The tech behind building an independent, internet radio station

by oggadogon 9/22/2019, 8:09 AMwith 29 comments

by jedbergon 9/22/2019, 4:21 PM

Ha too funny! I haven't heard the name Icecast in a long time. I know the guys who created Icecast. They did it because they wanted to run a radio station but according to them Shoutcast sucked, so they rewrote it from scratch as open source.

The reason it is called Icecast is because it was replicating the Shoutcast protocol, so that people with Winamp could play Icecast streams (Nullsoft made both Winamp and Shoutcast). The Shoutcast protocol used what were called ICY responses (which stood for I Can Yell) so they called their Icecast since it made ICY responses too.

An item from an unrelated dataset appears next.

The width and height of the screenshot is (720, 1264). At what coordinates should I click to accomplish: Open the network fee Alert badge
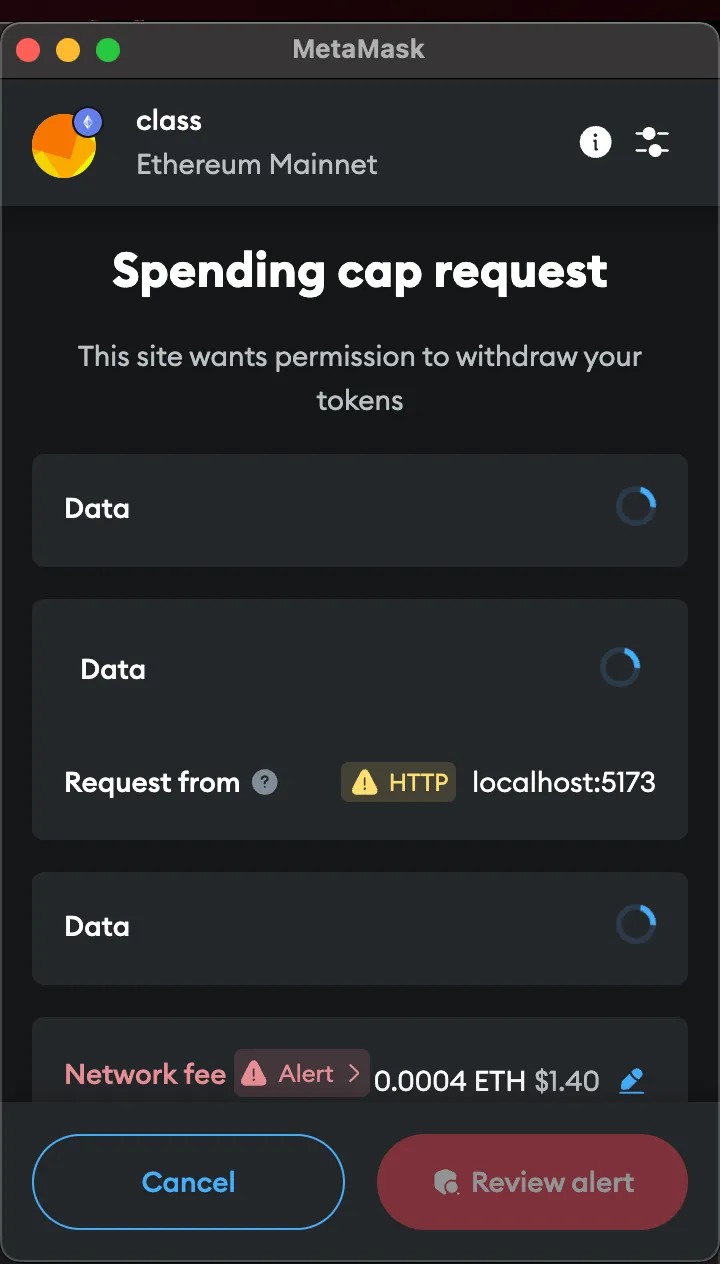[300, 1074]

This post unlocked that little corner of my memory. Fun!

ps. One of the Icecast guys worked on Ogg Vorbis because he thought that "mp3 sucked" and the other one is now a professor of Computer Science at USC.

by blantonlon 9/22/2019, 2:39 PM

I own and operate Broadcastify.com, which is arguably the largest icecast implementation in the world.

We've been using 100TB.com for our audio streaming infrastructure, which is a softlayer reseller. I've been unable to find anyone else that provides better pricing for bandwidth than they do.

All of our Web infrastructure, provisioning, archiving, etc is spread between AWS and Google Cloud though.

Audio broadcasting on the Internet is indeed an interesting field to be in!

by MulliMullion 9/22/2019, 10:22 AM

Take a loot at Hetzner is Traffic is an issue, they offer 20TB for $5. https://www.hetzner.com/cloud

by buboardon 9/22/2019, 9:45 AM

128 Kbps would amount to 30-40 GB monthly

So, digitalocean gives you ~30 users capacity? I think hetzner offers 1Gbit internet without quota which would serve thousands of users.

by Nuxon 9/22/2019, 9:26 AM

Nice article, played with Icecast in the past, good to learn about LibreTime which uses it.

by nisaon 9/22/2019, 11:05 AM

With LibreTime it's also possible to stream in Opus and AAC+v2 so you can get decent quality on 48kbit.

by ameliuson 9/22/2019, 5:04 PM

> A single user listening to a 128kbps stream, non-stop for a month, would use about 300GB of transfer. Just one user!

Is that how broadcasting works on the internet?

Is there not a more efficient non-proprietary protocol for broadcasting on the internet?

by Cianticon 9/22/2019, 3:30 PM

1TB is not enough for Internet Radio, it's not even enough for most podcasts.